## Your instructions
For each line below, return an exact copy.

+++++

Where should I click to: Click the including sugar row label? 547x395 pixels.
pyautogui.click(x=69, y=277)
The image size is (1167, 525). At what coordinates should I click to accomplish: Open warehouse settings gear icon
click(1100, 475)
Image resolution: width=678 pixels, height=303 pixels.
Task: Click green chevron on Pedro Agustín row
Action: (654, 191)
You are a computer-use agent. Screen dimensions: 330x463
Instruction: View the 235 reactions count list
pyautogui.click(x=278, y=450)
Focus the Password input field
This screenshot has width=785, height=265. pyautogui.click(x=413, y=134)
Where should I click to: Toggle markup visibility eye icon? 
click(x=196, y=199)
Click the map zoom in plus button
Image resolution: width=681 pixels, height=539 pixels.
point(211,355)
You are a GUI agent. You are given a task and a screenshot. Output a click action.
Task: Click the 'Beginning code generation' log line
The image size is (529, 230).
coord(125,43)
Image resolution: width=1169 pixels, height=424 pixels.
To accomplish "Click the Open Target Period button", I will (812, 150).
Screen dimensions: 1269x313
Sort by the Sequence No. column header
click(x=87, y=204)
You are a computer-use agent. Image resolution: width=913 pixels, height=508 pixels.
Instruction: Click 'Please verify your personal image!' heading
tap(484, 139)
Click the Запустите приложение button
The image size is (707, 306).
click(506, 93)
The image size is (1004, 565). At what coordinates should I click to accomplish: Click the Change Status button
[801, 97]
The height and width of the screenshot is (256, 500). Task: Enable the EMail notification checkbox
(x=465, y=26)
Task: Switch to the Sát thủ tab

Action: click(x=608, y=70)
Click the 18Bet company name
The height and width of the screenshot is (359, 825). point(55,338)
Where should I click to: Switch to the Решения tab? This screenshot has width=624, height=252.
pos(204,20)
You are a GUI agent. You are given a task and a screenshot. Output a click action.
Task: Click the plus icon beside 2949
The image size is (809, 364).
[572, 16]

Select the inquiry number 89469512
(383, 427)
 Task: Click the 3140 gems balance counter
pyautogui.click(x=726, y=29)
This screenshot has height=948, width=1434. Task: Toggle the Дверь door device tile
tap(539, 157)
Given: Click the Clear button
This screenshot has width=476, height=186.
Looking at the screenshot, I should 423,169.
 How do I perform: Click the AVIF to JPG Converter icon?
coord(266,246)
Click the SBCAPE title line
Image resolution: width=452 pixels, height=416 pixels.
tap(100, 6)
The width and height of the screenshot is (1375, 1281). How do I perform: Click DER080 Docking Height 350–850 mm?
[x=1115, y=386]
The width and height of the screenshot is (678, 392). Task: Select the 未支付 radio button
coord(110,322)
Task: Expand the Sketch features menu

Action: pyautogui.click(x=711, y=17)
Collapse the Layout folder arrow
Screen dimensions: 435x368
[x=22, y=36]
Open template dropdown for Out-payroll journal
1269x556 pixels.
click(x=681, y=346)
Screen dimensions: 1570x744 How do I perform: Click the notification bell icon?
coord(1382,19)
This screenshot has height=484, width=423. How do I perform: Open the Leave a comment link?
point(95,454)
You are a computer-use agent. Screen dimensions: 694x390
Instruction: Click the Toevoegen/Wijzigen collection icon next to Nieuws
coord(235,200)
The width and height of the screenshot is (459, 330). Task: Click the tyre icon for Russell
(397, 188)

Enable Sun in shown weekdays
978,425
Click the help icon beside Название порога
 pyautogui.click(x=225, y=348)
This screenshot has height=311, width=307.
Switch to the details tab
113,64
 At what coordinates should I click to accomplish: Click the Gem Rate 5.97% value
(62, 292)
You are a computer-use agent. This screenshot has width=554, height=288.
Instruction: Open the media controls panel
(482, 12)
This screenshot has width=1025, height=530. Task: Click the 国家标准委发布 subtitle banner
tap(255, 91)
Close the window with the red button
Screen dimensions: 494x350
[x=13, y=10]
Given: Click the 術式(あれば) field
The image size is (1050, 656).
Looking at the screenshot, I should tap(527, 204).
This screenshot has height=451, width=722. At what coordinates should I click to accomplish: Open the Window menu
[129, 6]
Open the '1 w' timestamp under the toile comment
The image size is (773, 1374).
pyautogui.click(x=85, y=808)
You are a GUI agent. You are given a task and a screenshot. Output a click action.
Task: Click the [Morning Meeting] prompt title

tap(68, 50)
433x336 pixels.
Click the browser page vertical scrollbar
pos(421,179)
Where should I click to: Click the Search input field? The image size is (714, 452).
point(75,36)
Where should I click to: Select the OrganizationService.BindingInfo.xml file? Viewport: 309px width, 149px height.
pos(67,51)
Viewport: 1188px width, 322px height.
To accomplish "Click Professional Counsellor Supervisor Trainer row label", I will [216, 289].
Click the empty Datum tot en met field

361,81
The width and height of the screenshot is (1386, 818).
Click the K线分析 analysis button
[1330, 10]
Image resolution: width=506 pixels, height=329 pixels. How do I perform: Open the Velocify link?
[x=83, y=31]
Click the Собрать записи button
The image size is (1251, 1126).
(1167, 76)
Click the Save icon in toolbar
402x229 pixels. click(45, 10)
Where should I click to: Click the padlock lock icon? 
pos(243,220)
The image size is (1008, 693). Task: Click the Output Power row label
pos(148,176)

+++++

## Answer area
Where should I click to: Click the including sugar row label? 547x395 pixels.
pyautogui.click(x=69, y=277)
The image size is (1167, 525). At what coordinates should I click to accomplish: Open warehouse settings gear icon
click(1100, 475)
Image resolution: width=678 pixels, height=303 pixels.
Task: Click green chevron on Pedro Agustín row
Action: (654, 191)
You are a computer-use agent. Screen dimensions: 330x463
Instruction: View the 235 reactions count list
pyautogui.click(x=278, y=450)
Focus the Password input field
This screenshot has width=785, height=265. pyautogui.click(x=413, y=134)
Where should I click to: Toggle markup visibility eye icon? 
click(x=196, y=199)
Click the map zoom in plus button
Image resolution: width=681 pixels, height=539 pixels.
point(211,355)
You are a GUI agent. You are given a task and a screenshot. Output a click action.
Task: Click the 'Beginning code generation' log line
The image size is (529, 230).
coord(125,43)
Image resolution: width=1169 pixels, height=424 pixels.
To accomplish "Click the Open Target Period button", I will (812, 150).
Screen dimensions: 1269x313
Sort by the Sequence No. column header
click(x=87, y=204)
You are a computer-use agent. Image resolution: width=913 pixels, height=508 pixels.
Instruction: Click 'Please verify your personal image!' heading
tap(484, 139)
Click the Запустите приложение button
The image size is (707, 306).
click(506, 93)
The image size is (1004, 565). At what coordinates should I click to accomplish: Click the Change Status button
[801, 97]
The height and width of the screenshot is (256, 500). Task: Enable the EMail notification checkbox
(x=465, y=26)
Task: Switch to the Sát thủ tab

Action: click(x=608, y=70)
Click the 18Bet company name
The height and width of the screenshot is (359, 825). point(55,338)
Where should I click to: Switch to the Решения tab? This screenshot has width=624, height=252.
pos(204,20)
You are a GUI agent. You are given a task and a screenshot. Output a click action.
Task: Click the plus icon beside 2949
The image size is (809, 364).
[572, 16]

Select the inquiry number 89469512
(383, 427)
 Task: Click the 3140 gems balance counter
pyautogui.click(x=726, y=29)
This screenshot has height=948, width=1434. Task: Toggle the Дверь door device tile
tap(539, 157)
Given: Click the Clear button
This screenshot has width=476, height=186.
Looking at the screenshot, I should 423,169.
 How do I perform: Click the AVIF to JPG Converter icon?
coord(266,246)
Click the SBCAPE title line
Image resolution: width=452 pixels, height=416 pixels.
tap(100, 6)
The width and height of the screenshot is (1375, 1281). How do I perform: Click DER080 Docking Height 350–850 mm?
[x=1115, y=386]
The width and height of the screenshot is (678, 392). Task: Select the 未支付 radio button
coord(110,322)
Task: Expand the Sketch features menu

Action: pyautogui.click(x=711, y=17)
Collapse the Layout folder arrow
Screen dimensions: 435x368
[x=22, y=36]
Open template dropdown for Out-payroll journal
1269x556 pixels.
click(x=681, y=346)
Screen dimensions: 1570x744 How do I perform: Click the notification bell icon?
coord(1382,19)
This screenshot has height=484, width=423. How do I perform: Open the Leave a comment link?
point(95,454)
You are a computer-use agent. Screen dimensions: 694x390
Instruction: Click the Toevoegen/Wijzigen collection icon next to Nieuws
coord(235,200)
The width and height of the screenshot is (459, 330). Task: Click the tyre icon for Russell
(397, 188)

Enable Sun in shown weekdays
978,425
Click the help icon beside Название порога
 pyautogui.click(x=225, y=348)
This screenshot has height=311, width=307.
Switch to the details tab
113,64
 At what coordinates should I click to accomplish: Click the Gem Rate 5.97% value
(62, 292)
You are a computer-use agent. This screenshot has width=554, height=288.
Instruction: Open the media controls panel
(482, 12)
This screenshot has width=1025, height=530. Task: Click the 国家标准委发布 subtitle banner
tap(255, 91)
Close the window with the red button
Screen dimensions: 494x350
[x=13, y=10]
Given: Click the 術式(あれば) field
The image size is (1050, 656).
Looking at the screenshot, I should tap(527, 204).
This screenshot has height=451, width=722. At what coordinates should I click to accomplish: Open the Window menu
[129, 6]
Open the '1 w' timestamp under the toile comment
The image size is (773, 1374).
pyautogui.click(x=85, y=808)
You are a GUI agent. You are given a task and a screenshot. Output a click action.
Task: Click the [Morning Meeting] prompt title

tap(68, 50)
433x336 pixels.
Click the browser page vertical scrollbar
pos(421,179)
Where should I click to: Click the Search input field? The image size is (714, 452).
point(75,36)
Where should I click to: Select the OrganizationService.BindingInfo.xml file? Viewport: 309px width, 149px height.
pos(67,51)
Viewport: 1188px width, 322px height.
To accomplish "Click Professional Counsellor Supervisor Trainer row label", I will [216, 289].
Click the empty Datum tot en met field

361,81
The width and height of the screenshot is (1386, 818).
Click the K线分析 analysis button
[1330, 10]
Image resolution: width=506 pixels, height=329 pixels. How do I perform: Open the Velocify link?
[x=83, y=31]
Click the Собрать записи button
The image size is (1251, 1126).
(1167, 76)
Click the Save icon in toolbar
402x229 pixels. click(45, 10)
Where should I click to: Click the padlock lock icon? 
pos(243,220)
The image size is (1008, 693). Task: Click the Output Power row label
pos(148,176)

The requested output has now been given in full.